Multi-Source Domain Generalization for Machine Remaining Useful Life Prediction via Risk Minimization-Based Test-Time Adaptation
Yuru Zhang, Chun Su, Xiaoliang He, Mingjiang Xie, Zhigang Tian, Hao Liu
Abstract
Due to unnecessary access to the target data during training, domain generalization (DG) has received great attention in remaining useful life (RUL) prediction for rotating machines. However, existing methods often fail to estimate the ubiquitous adaptation gap, which intractably minimizes the generalization risk. In this study, a novel multi-source DG method is proposed for cross-domain RUL prediction, which considers adaptation gap and performs test-time adaptation to minimize the risk of generalization. Initially, multi-head domain-specific regressors are pretrained to learn the hypothesis from multi-source domains separately.

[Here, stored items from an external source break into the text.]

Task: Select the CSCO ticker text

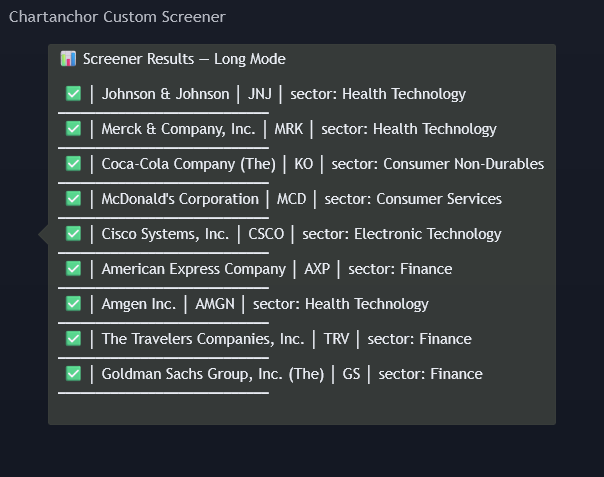Action: pyautogui.click(x=266, y=234)
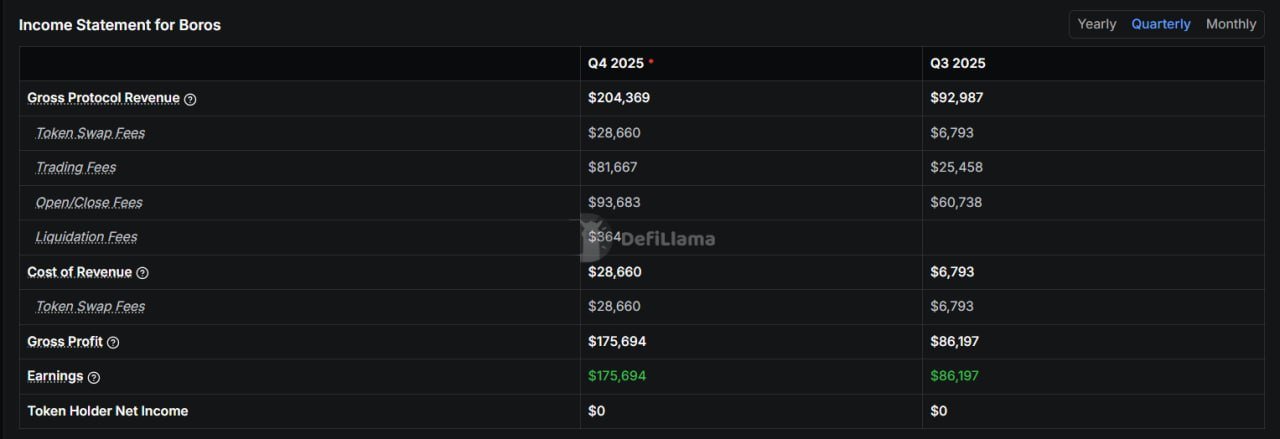Click help icon next to Gross Protocol Revenue
The width and height of the screenshot is (1280, 439).
click(190, 99)
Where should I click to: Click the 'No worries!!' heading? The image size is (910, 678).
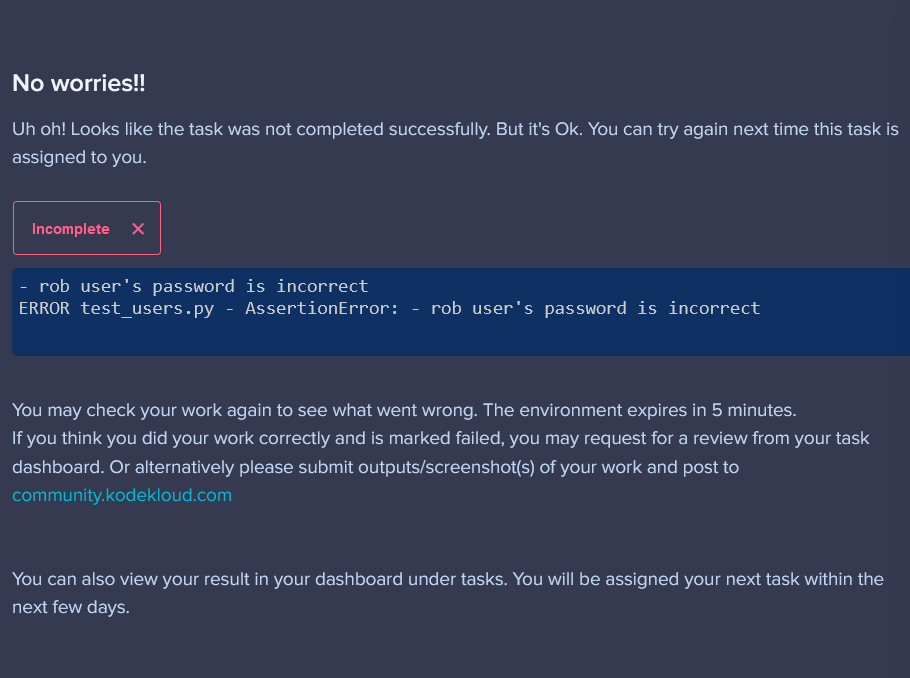point(79,84)
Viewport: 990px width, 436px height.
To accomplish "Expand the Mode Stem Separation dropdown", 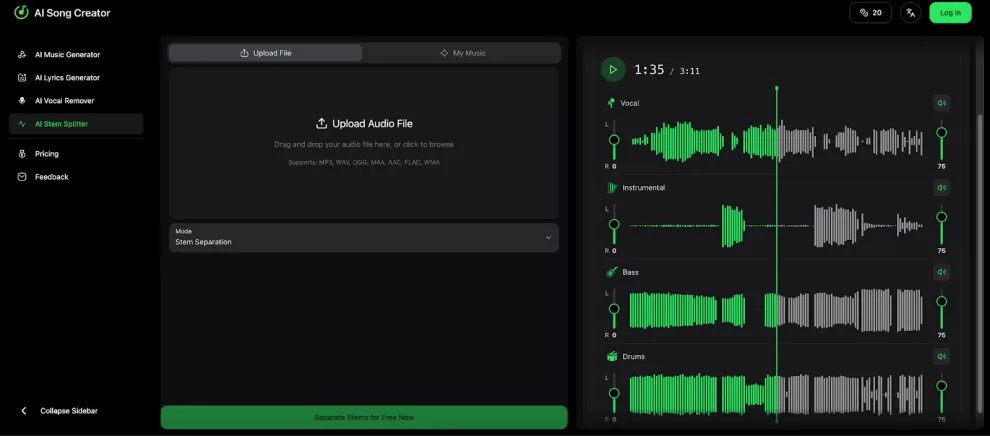I will tap(364, 237).
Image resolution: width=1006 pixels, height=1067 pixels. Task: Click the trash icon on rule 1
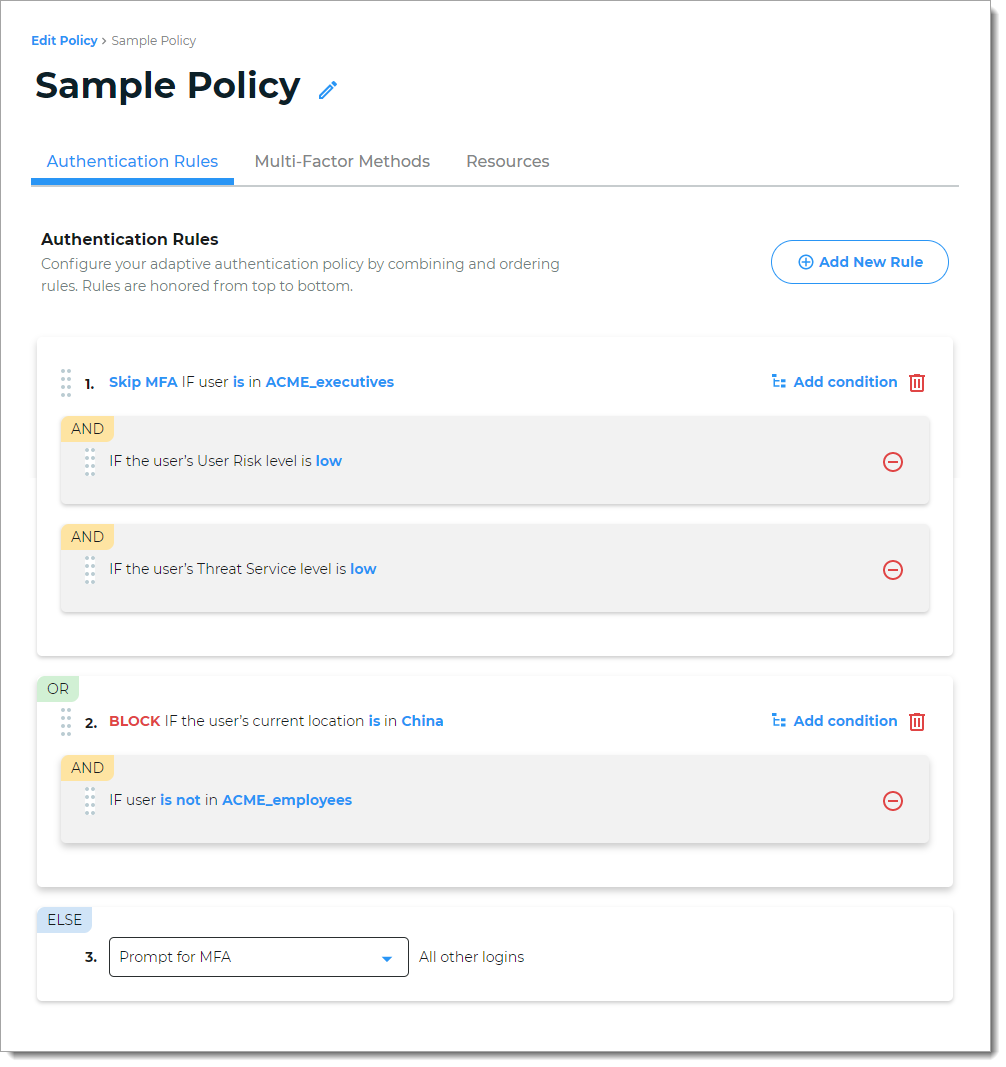(917, 382)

Afterward, the test-time model selection and ensemble is utilized to collaboratively minimize adaptation gap, wherein two strategies of domain similarity and predictive indicator are presented to dynamically integrate the optimal regressor adapted to target domain. Meanwhile, the multioutputs integrated pseudo-labels are used to retrain and optimize the model. Experimental studies indicate that the proposed approach is promising with a maximum 13.05% improvement on prediction performance.